■ Task to carry out:
Repeat every line of the data exactly, but not the pictures.

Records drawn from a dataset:
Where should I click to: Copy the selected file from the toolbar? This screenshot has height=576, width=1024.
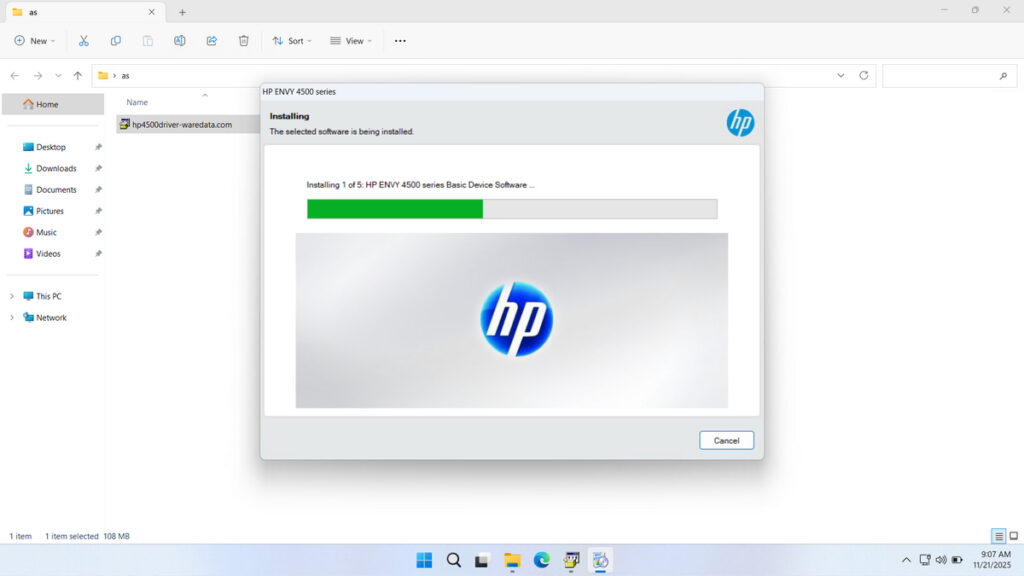[116, 40]
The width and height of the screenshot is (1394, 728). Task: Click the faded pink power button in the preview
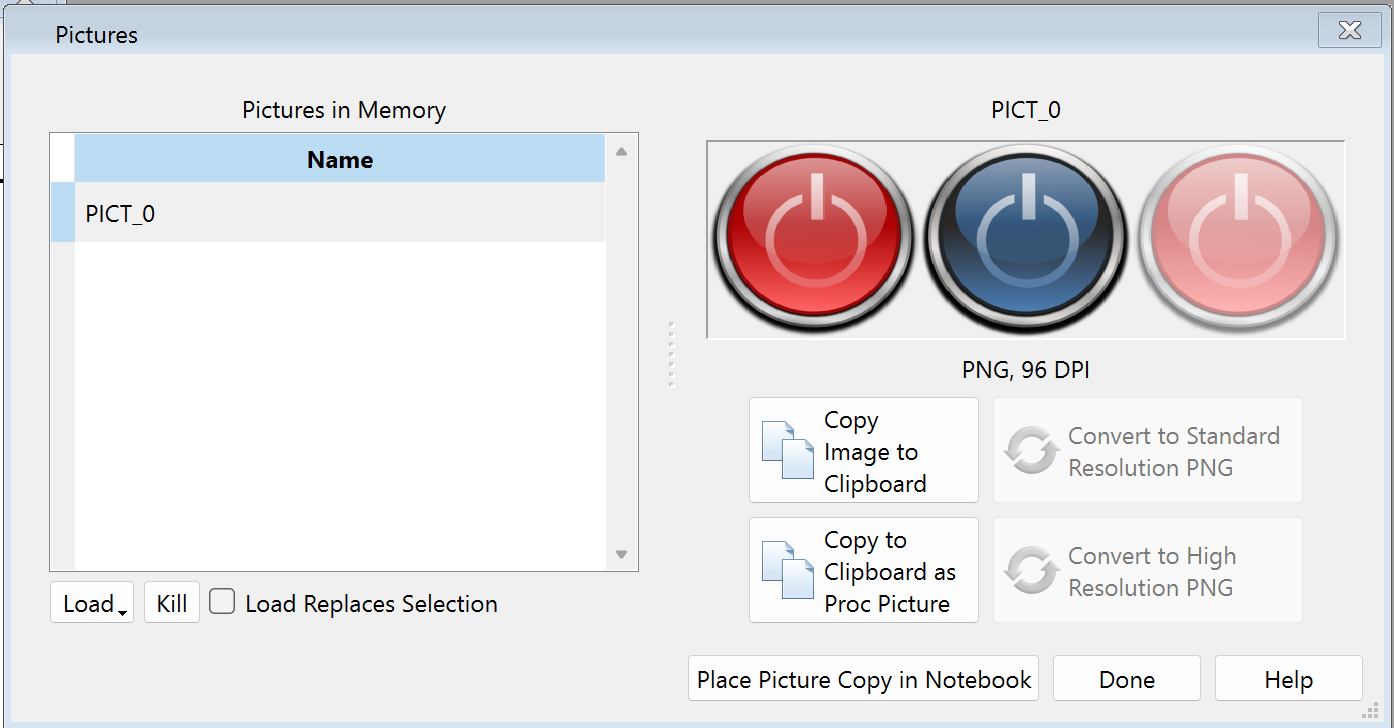tap(1238, 237)
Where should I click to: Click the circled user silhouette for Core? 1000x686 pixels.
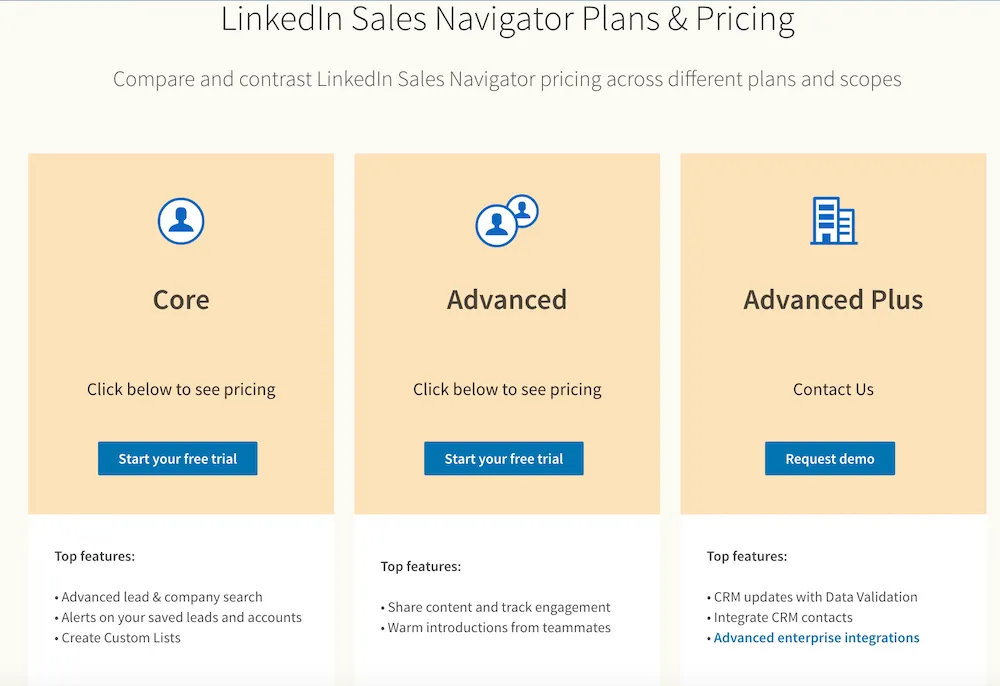pos(180,220)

■ Problem solution:
Where should I click to: Copy the selected file from the toolbar? This screenshot has height=576, width=1024.
[116, 40]
The width and height of the screenshot is (1394, 728). Task: Click the faded pink power button in the preview
tap(1238, 237)
Where should I click to: Click the circled user silhouette for Core? 1000x686 pixels.
pos(180,220)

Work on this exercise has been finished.